Author(s)

V. B. Gradin, A. Baldacchino, D. Balfour, K. Matthews, J. D. Steele

ISBN

1740-634X (Electronic) 0006-3223 (Linking)

Publication year

2014

Periodical

Neuropsychopharmacology

Periodical Number

4

Volume

39

Pages

885-94

Author Address

1] Department of Psychiatry, Medical Research Institute, University of Dundee, Dundee, UK [2] CIBPsi, Faculty of Psychology, Universidad de la Republica, Montevideo, Uruguay. 1] Department of Psychiatry, Medical Research Institute, University of Dundee, Dundee, UK [2] NHS Fife Addiction Services, Scotland, UK. Department of Psychiatry, Medical Research Institute, University of Dundee, Dundee, UK.

Full version

A core feature of human drug dependency is persistence in seeking and using drugs at the expense of other life goals. It has been hypothesized that addiction is associated with overvaluation of drug-related rewards and undervaluation of natural, nondrug-related rewards. Humans additionally tend to persist in using drugs despite adverse consequences. This suggests that the processing of both rewarding and aversive information may be abnormal in addictions. We used fMRI to examine neural responses to reward and loss events in opiate-dependent patients receiving methadone maintenance treatment (MMT, n=30) and healthy controls (n=23) using nondrug-related stimuli. Half of the patients were scanned after/before daily methadone intake (ADM/BDM patient groups). During reward trials, patients as a whole exhibited decreased neural discrimination between rewarding and nonrewarding outcomes in the dorsal caudate.

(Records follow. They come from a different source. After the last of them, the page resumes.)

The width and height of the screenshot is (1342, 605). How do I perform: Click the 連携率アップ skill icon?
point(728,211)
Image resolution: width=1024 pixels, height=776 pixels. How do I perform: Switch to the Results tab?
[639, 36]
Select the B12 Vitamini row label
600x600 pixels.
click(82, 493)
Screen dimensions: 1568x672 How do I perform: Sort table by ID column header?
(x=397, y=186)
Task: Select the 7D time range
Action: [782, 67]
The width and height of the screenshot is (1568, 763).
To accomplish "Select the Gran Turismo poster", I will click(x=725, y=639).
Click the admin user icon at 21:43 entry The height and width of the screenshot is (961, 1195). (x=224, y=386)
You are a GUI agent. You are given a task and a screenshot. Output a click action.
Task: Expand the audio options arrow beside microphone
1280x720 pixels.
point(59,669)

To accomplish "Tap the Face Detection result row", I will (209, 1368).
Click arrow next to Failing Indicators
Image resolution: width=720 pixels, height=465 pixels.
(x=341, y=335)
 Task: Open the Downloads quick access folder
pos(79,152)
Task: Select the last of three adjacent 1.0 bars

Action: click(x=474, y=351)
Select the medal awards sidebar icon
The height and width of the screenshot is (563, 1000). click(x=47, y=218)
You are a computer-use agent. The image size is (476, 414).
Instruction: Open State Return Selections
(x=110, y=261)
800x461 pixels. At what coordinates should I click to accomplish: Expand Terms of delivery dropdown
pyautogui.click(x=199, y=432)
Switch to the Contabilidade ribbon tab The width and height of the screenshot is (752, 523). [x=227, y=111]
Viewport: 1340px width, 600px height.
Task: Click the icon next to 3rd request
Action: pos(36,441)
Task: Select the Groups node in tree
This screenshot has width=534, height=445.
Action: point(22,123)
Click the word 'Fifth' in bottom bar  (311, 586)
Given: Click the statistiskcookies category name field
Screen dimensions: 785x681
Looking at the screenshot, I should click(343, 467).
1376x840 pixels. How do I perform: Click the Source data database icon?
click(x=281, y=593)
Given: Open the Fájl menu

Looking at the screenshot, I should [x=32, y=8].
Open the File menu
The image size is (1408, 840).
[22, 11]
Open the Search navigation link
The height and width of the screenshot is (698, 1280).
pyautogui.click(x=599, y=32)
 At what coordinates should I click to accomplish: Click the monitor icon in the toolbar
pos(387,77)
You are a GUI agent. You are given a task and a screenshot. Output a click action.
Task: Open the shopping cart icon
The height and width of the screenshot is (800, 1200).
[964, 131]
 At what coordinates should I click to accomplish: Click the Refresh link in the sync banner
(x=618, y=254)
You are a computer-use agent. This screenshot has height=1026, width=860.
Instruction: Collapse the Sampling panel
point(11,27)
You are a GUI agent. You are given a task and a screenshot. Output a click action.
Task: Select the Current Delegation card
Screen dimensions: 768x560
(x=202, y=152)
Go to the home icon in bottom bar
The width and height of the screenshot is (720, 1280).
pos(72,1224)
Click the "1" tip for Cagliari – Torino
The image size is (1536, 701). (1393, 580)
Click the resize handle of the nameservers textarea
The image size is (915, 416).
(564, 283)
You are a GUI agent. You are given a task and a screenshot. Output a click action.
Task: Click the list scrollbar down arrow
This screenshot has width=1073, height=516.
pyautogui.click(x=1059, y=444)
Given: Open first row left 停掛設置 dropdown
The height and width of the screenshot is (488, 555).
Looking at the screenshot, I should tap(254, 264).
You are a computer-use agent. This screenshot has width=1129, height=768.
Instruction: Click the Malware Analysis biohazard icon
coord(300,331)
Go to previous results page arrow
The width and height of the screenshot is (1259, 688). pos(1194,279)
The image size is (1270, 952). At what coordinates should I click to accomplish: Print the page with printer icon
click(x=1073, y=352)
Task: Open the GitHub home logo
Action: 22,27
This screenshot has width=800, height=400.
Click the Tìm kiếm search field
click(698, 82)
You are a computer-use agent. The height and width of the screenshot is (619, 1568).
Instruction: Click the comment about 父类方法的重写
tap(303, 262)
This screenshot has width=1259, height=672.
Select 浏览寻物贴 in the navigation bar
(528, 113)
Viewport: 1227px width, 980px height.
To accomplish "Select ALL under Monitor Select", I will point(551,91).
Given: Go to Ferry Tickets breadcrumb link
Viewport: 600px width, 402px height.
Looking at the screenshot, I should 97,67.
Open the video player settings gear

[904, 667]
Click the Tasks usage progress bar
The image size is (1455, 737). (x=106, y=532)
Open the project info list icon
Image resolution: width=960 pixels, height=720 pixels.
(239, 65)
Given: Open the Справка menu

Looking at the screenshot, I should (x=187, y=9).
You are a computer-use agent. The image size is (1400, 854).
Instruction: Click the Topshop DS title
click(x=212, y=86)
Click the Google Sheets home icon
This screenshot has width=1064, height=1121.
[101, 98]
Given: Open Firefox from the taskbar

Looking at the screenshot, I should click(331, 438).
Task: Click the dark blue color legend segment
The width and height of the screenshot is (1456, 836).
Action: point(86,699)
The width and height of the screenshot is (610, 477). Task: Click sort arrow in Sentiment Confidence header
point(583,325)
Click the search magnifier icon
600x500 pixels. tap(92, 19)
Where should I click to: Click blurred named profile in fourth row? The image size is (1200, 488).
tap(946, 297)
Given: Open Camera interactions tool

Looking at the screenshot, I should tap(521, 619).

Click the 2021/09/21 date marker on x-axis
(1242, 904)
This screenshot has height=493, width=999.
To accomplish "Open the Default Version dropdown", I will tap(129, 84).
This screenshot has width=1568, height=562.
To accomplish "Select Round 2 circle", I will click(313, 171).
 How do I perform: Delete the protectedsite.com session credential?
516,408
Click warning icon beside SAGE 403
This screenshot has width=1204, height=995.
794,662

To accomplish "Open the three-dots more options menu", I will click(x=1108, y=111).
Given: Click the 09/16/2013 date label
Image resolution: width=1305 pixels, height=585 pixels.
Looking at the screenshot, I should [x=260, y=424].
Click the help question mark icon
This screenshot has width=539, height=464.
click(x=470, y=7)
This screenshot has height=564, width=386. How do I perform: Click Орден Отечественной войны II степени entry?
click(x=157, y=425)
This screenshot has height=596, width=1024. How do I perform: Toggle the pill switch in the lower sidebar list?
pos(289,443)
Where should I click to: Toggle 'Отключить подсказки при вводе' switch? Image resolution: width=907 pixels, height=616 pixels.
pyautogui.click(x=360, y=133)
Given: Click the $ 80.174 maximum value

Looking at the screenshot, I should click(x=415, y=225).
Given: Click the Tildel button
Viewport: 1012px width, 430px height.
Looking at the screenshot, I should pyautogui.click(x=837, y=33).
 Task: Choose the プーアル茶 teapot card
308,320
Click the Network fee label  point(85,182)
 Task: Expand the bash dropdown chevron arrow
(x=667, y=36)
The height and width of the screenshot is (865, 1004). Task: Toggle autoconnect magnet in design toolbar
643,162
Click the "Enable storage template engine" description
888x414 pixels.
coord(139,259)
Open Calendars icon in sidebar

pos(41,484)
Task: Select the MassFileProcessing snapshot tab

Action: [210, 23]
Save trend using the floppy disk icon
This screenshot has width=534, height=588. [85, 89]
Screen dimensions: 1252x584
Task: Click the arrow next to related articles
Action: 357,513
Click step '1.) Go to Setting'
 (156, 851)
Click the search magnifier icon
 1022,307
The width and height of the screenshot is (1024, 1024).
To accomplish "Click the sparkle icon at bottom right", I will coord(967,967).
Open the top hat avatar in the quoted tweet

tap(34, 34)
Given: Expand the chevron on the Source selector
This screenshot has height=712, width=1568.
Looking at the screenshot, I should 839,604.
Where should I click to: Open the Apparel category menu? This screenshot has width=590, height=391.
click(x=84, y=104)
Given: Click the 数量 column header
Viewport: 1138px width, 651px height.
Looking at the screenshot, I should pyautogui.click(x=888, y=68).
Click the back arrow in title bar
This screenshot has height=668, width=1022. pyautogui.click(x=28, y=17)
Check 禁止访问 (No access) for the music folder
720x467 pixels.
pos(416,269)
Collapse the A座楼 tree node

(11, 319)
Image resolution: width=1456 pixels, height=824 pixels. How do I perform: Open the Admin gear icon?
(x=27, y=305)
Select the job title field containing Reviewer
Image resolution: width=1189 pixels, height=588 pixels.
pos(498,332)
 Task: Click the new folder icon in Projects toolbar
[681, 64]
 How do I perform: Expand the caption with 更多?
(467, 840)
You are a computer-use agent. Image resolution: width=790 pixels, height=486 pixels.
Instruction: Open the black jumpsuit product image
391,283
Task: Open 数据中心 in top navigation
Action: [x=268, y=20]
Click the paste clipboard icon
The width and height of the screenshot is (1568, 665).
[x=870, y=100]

Patients also showed reduced neural discrimination in the ventral striatum with regard to aversive and nonaversive outcomes and failed to encode successful loss avoidance as a reward signal in the ventral striatum. Patients also showed decreased insula activation during the anticipation/decision phase of loss events. ADM patients exhibited increased loss signals in the midbrain/parahippocampal gyrus, possibly related to a disinhibition of dopamine neurons. This study suggests that patients with opiate dependency on MMT exhibit abnormal brain activations to nondrug-related rewarding and loss events. Our findings add support to proposals that treatments for opiate addiction should aim to increase the reward value of nondrug-related rewarding events and highlight the importance of potential abnormalities in aversive information processing.